Shame.
- meashley1124
- Nov 24, 2020
- 4 min read
There may be no condemnation in Christ, but there certainly is condemnation in many of our churches today.
This is a quiet but pervasive illness that’s plaguing our collective church body. It is a pandemic of epic proportions, catalyzed by the divided and aggressive culture we now find ourselves in: we demand excellence, expect perfection, await conformity, and condemn anyone who does not live out or reach up to our own personal standards. Should someone’s struggle look different from ours, we enter into attack mode, often criticizing the person instead of the struggle.
This condemnation creates something even more toxic and destructive than guilt: shame. There is a distinction between guilt and shame -- guilt says I feel bad about something I’ve done. Shame says I AM bad, period. That the church should be capable of producing either emotion in anyone is upsetting enough, but the fact that more and more people are leaving the church due to shame-inducing doctrine and exclusion is downright frightening.

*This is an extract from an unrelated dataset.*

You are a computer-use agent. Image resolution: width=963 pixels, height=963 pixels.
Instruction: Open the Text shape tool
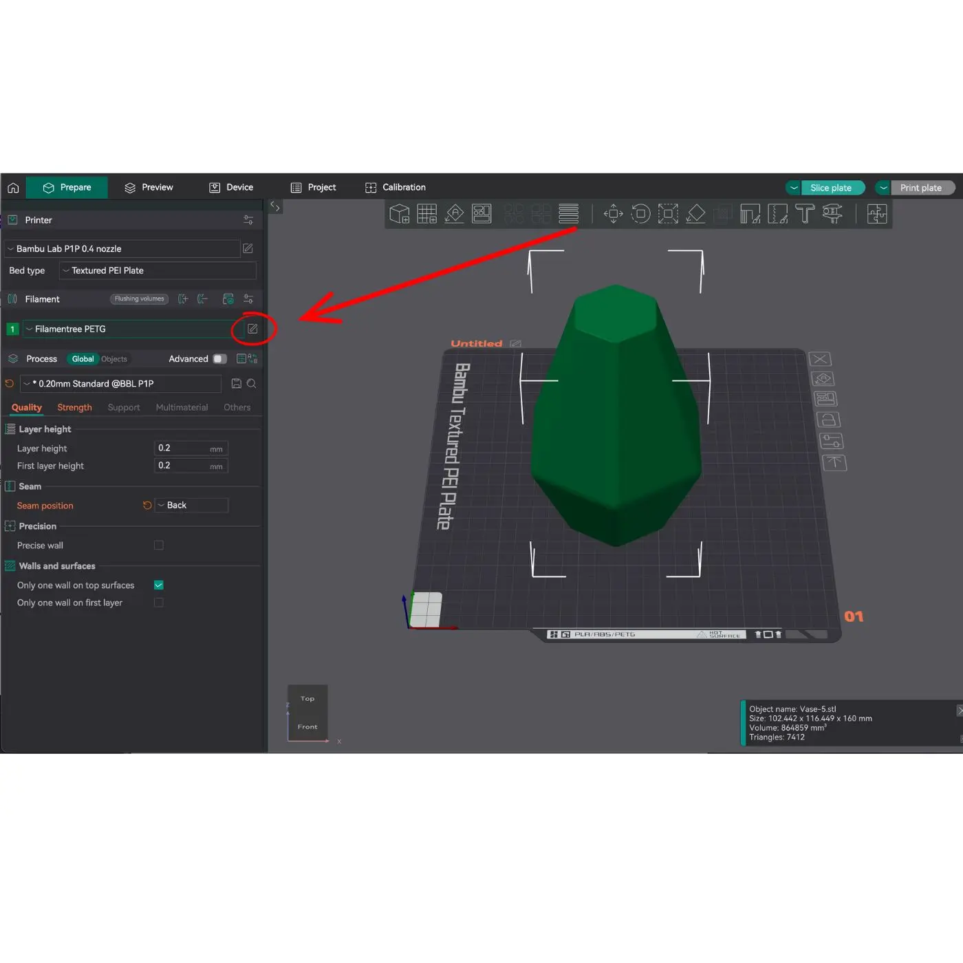click(x=805, y=214)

Church, what are we doing?!
In her blog post titled “15 Reasons Why I Left the Church,” the late author Rachel Held Evans gives several reasons for why she and her husband left the church. These range from feeling like she was participating in a cult one day and a country club the next, to the assumption that everyone in her congregation voted Republican, to the fact that she was asked to plan baby showers, and never bible studies.
Pew Research suggests that there are more people than we may have initially thought who share Evans’ skepticism towards the church -- four out of ten Americans ranging in age from 23-38 claim to be religiously unaffiliated. Then, according an article from Barna Group’s blog, millennials are leaving the church for multiple reasons, ranging from the church’s antagonistic view towards science, to its “simplistic, judgmental” stances on sexuality.
We find ourselves in the awkward position of wondering where everyone is, and driving them away. This behavior is a learned one. We adapt to the energy in the room rather influence it. We, as humans, tend to fall in line with the masses, rather than adopt views or opinions that may be different than the majority’s. And as a result, we learn how to shame without even having a name for what we’re doing. If you’ve not been a reciprocant of this in church, you probably know someone who has.
Growing up in small town Mississippi, I remember going to church and having my pastor yell at the top of his lungs, before every service, “GAY IS NOT OKAY!” This would be followed by a ten minute tirade about how any one who believed otherwise was bound for hell. This condemnation also was applied to those who dared to suggest the earth was older than 5000 years, that interracial relationships were okay, and that women could pastor churches.

At this point, some of you may be thinking that I am just a young liberal espousing my own agenda. That since my opinions and interpretations fall more on the progressive side of the scale, this means that I am actually being as small-minded and judgmental as I’m intimating others in the church can be. Why is she painting the entire church in such a negative light? you ask. Author and activist Shane Claiborne put it this way: “The Church is a lot like Noah’s ark; it stinks while you’re in it, but if you leave, you’re dead.”
What the church is called to be and who we actually are being are two totally different things, right now. And people are leaving in droves because of it. Out of all the studies and speculations done on WHY people are leaving, the truth I believe can be summarized in that one word -- shame.
When the pulpit becomes a platform to espouse criticism, and our bible studies become cliques, we find ourselves falling into sin nature and shaming those who look and act differently than we do. We may think that our comments and judgements are harmless, but the truth is that there are thousands of Americans who hear it every single day, and they respond by leaving the church altogether.
Now that I am shepherding a group of teenagers, I feel the weight of this truth acutely.
Jesus, please don't let me do or say anything that would cause my students to experience the damage of shame. Help me to point them to the truth of Your love -- that there can be no shame here. That you invite ALL of us to the table. That You make room for us, in all of our messiness, all of our brokenness.
We can no longer afford to expect our brothers and sisters to fit into our preconceived boxes of what "good" Christians look like. We can no longer afford to judge "outsiders" -- because our insiders are seeing this, and wondering how we can praise Jesus on Sunday morning, and then go home and blast people on our social media platforms a couple hours later.
We absolutely must treat the hurt, lost, and broken with gentleness and graciousness rather than condemning them to a life of shame.
There is far more mystery in our faith than we like to allow. But our God is a wild one, friends. He is not contained. He does not fit our mold. And the second we start to draw lines in the sand of "us vs. them," He crosses over and proves us wrong.
Instead of driving our tribe away with hateful judgement, condescension, and hypocrisy, we should be focusing on making heaven crowded by loving others well. We have too much to lose. There's too much at stake.